Early history of Uttarakhand
The district
was settled by the Kol society, who speak a Munda language. Later they were
joined by Indo-Aryan tribes who landed by the Vedic period. At that time,
present Uttarakhand was also reportedly populated by rishi and sadhus.
It is thought that the rishi (sage) Vyasa wrote the Mahabharata here, since
the Pandavas are trusted to have toured (and camped) the region. Among the
first chief dynasties of the of the Garhwal and Kumaon empires
were the Kunindas in the 2nd century BC, who adept an early form
of Shaivism and merchandised salt with western Tibet. Garhwal
Kito developed in the northern high ground and somewhere in the region, are assumed
to be the ancestors of the present Bhotiya, Raji, Buksha, and Tharu societies.
Kumaon
flourished under the Chand kings since the eighth to the 18th centuries, and
Pahari painting established from the 17th to the 19th centuries.
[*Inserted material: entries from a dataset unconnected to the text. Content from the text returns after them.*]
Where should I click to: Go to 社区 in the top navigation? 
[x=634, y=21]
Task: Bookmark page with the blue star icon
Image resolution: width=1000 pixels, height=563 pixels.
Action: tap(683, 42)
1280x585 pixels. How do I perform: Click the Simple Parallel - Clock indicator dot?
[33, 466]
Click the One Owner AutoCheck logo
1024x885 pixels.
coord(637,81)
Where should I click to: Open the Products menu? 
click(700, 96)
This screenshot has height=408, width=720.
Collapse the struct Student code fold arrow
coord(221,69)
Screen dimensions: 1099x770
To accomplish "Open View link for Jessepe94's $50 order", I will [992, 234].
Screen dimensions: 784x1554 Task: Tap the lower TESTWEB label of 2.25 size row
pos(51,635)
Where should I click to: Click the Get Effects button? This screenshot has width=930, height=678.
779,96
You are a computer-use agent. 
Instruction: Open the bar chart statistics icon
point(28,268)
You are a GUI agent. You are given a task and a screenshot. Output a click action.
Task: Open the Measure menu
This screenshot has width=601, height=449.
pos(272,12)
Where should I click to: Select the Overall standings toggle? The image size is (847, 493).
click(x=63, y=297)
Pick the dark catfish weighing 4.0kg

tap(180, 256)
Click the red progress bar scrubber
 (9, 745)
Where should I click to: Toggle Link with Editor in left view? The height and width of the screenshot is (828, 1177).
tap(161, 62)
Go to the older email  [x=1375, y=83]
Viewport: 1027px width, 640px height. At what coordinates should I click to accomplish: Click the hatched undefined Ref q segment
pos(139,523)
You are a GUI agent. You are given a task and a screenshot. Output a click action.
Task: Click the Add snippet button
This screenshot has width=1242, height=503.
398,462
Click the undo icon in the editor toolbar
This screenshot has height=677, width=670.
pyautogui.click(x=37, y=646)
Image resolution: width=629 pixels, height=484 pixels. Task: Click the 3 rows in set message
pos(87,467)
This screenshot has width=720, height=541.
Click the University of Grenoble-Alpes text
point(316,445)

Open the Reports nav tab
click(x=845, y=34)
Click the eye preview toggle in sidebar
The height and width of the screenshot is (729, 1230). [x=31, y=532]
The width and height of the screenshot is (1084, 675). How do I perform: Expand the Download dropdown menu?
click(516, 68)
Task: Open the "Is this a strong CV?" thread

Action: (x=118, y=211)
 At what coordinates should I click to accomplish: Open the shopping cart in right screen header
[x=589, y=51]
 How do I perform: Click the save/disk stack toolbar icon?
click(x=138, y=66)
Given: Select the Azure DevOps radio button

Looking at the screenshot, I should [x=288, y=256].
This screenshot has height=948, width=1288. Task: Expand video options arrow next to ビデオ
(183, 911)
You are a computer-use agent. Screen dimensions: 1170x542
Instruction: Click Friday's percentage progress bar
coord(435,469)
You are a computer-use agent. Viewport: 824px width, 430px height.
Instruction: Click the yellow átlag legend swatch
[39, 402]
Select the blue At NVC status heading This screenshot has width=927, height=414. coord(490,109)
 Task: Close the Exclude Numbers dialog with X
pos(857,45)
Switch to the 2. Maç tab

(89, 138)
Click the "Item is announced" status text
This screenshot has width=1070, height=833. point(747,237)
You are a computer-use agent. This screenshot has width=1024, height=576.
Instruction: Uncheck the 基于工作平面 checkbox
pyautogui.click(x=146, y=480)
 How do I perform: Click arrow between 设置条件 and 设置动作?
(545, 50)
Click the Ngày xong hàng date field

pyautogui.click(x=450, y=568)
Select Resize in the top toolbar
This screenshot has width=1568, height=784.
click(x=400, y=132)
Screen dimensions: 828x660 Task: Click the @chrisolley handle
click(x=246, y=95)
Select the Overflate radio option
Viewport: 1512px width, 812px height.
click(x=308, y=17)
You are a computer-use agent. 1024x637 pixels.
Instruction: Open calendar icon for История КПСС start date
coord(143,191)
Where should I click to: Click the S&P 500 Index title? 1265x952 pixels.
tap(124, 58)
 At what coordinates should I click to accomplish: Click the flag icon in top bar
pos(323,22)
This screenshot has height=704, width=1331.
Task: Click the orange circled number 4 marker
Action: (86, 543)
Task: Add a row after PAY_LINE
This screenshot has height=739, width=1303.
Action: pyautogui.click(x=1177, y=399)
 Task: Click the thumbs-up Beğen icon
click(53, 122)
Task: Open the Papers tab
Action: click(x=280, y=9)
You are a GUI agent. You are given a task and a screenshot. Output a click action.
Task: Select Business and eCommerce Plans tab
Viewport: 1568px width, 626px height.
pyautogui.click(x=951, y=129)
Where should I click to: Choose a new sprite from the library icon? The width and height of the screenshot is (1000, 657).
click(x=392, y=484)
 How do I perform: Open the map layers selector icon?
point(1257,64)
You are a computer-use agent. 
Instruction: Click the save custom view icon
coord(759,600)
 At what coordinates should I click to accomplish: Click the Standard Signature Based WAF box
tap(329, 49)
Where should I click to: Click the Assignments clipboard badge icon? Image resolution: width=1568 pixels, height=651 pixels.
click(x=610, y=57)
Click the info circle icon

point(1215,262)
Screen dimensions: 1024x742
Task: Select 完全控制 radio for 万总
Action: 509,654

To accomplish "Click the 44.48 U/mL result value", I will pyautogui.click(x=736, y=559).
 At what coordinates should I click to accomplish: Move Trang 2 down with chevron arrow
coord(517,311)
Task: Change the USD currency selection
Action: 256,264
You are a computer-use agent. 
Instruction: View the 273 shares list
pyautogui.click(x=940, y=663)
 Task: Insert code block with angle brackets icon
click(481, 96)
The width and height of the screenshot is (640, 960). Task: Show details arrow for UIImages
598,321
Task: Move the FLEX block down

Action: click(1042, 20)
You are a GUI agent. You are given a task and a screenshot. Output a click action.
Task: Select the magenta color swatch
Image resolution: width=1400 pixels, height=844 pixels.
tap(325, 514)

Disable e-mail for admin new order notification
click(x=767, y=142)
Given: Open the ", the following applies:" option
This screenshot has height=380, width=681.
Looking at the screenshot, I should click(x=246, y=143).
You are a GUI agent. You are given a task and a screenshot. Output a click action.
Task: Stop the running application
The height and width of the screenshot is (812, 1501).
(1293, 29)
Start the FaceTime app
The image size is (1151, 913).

Present-day
Garhwal was also joined under the Soomra dynasty, who with the Brahmins and
Rajputs, landed from the plains. After the tumble of the Katyuri dynasty, the
Chand dynasty was founded by Som Chand. The Kumaon kingdom was formerly limited
to an area around its centre, Champawat, later including parts of Nepal and
Nainital, Pithoragarh and Almora. Atm Chand surpassed his father, and Indra
Chand began silk manufacture. Gyan Chand (1365-1420) overcame the Delhi
Sultanate at Terai. Bharati Chand (1437-1477) confronted the Nepalese king and
ruled east of the Karnali.
Nepal’s rising Gurkha Empire occupied Almora, the centre of the Kumaon Empire, in 1791; twelve years later, the Garhwal Empire also fell to the Gurkhas. With the end of the Anglo Nepalese warfare in 1816, the western Garhwal territory was re-established in Tehri; eastern Garhwal and Kumaon were surrendered to the British in agreement with the Treaty of sigualy. Jaunsar-Bawar was portion of the Sirmur kingdom, primarily as a shield between Sirmur and Garhwal. Fateh Shah grabbed the area and Dehradun from the Sirmur kings, the Jaunsari and the resident pahari; Sirmaur-era words are still discovered in the Jaunsari language. In 1829, Jaunsar-Bawar.